Despite losing her father at age 15 to a heart attack and her mother at age 17 to cancer, Susan Kost wouldn’t describe her life as tragic. She calls herself and her two sisters “classic overachievers.” Though certainly difficult, they stuck together, put themselves through college, and have established successful careers. Ms. Kost, for example, currently serves as chief marketing officer for Deloitte’s global tax and legal business.
“My sisters’ and my lives aren’t tragic,” Ms. Kost said. “Losing our parents was hard, but we would not have accomplished what we did without that experience.”
For Ms.

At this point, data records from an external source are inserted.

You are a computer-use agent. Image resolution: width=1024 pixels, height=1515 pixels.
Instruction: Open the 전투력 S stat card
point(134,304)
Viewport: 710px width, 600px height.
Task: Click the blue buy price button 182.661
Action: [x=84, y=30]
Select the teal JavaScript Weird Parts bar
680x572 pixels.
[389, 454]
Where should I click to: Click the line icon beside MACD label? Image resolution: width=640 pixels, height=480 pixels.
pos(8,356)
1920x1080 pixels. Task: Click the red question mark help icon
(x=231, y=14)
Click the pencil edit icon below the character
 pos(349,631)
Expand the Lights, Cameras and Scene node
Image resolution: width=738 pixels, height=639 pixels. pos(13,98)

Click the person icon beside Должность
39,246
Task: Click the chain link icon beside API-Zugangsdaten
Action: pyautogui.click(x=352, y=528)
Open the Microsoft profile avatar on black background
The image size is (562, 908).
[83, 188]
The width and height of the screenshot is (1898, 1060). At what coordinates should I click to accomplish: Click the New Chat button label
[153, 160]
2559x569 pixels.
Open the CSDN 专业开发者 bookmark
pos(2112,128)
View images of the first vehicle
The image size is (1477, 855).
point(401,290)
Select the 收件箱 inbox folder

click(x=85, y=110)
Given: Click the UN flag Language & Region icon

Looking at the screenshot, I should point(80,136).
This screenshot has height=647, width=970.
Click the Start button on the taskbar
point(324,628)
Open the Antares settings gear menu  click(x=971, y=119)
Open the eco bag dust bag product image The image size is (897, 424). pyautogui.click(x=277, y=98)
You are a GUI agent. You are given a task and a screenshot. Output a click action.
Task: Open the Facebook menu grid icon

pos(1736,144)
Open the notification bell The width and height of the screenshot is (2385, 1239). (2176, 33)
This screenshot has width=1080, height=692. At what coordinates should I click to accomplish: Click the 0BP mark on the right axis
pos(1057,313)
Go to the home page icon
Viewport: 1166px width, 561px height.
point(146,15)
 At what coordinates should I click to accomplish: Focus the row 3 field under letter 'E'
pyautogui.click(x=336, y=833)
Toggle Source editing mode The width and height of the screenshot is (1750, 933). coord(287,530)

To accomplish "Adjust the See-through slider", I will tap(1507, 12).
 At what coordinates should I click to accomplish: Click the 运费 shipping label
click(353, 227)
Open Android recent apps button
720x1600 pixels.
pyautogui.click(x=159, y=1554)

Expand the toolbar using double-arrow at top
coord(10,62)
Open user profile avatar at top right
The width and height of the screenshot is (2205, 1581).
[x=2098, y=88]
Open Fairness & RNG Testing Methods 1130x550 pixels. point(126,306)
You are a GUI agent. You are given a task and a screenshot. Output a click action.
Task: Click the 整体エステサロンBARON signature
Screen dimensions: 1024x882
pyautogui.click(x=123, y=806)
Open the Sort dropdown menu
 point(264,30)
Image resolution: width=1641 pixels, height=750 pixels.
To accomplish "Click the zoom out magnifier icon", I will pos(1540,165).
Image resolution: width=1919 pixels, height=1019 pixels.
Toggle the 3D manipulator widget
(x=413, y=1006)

Kost, the January 6 attack on the U.S. Capitol evoked similar emotions of anxiety and despair.
“It was devastating to watch,” she said. “That stunned sense of disbelief resembled how I felt when I lost my parents. I asked myself, ‘Now what? Where do I go from here?’ Many Americans were wondering the same thing about our country after the attack on the Capitol.”
Just two weeks later, Amanda Gorman read her poem “The Hill We Climb” at the inauguration of President Joe Biden. In that moment, Ms. Kost felt a new-found sense of perseverance and optimism for the nation. Every next generation brings energy, determination, and creativity to the table, encapsulating our country’s essence of continued strength. Ms. Gorman’s speech was a good reminder that the United States is an ever-evolving work in progress.
“The poem was so authentic. It didn’t gloss over what happened but instead wove that into the fabric of who we are,” Ms. Kost said. “It reminded me so much of my own experience that had made me stronger.”
Ms. Kost realizes her life could have taken a drastically different direction had she not finished college and specifically studied business. She earned a B.S. in psychology with a minor in business from John Carroll University in 1993 and an MBA from the University of Georgia in 2002.
“There’s a business side to everything, be it art, sports, or even medicine,” she said. “Business is an important foundation for anyone’s education.”
As part of its WorldClass initiative, Deloitte has vowed to positively impact 50 million futures by 2030 through investments in education. Based on Deloitte’s commitment as well as her own life experience, Ms. Kost decided to fund a scholarship geared toward undergraduate students who have faced adversity and are paying their way through school. Plus, Deloitte matches employee contributions to higher education dollar-for-dollar, further increasing the scholarship’s reach. Ms. Kost approached the institution in the company’s backyard with a highly diverse student body: the Robinson College of Business. The award’s name? The Hill We Climb Scholarship, in a nod to Amanda Gorman’s poem as well as the metaphorical mountain many low-income students must scale.
“The intended scholarship recipients have a mountain to climb,” Ms. Kost said. “The hill before them might seem insurmountable, but they’ll get there. It doesn’t matter where you start. It only matters where you finish.”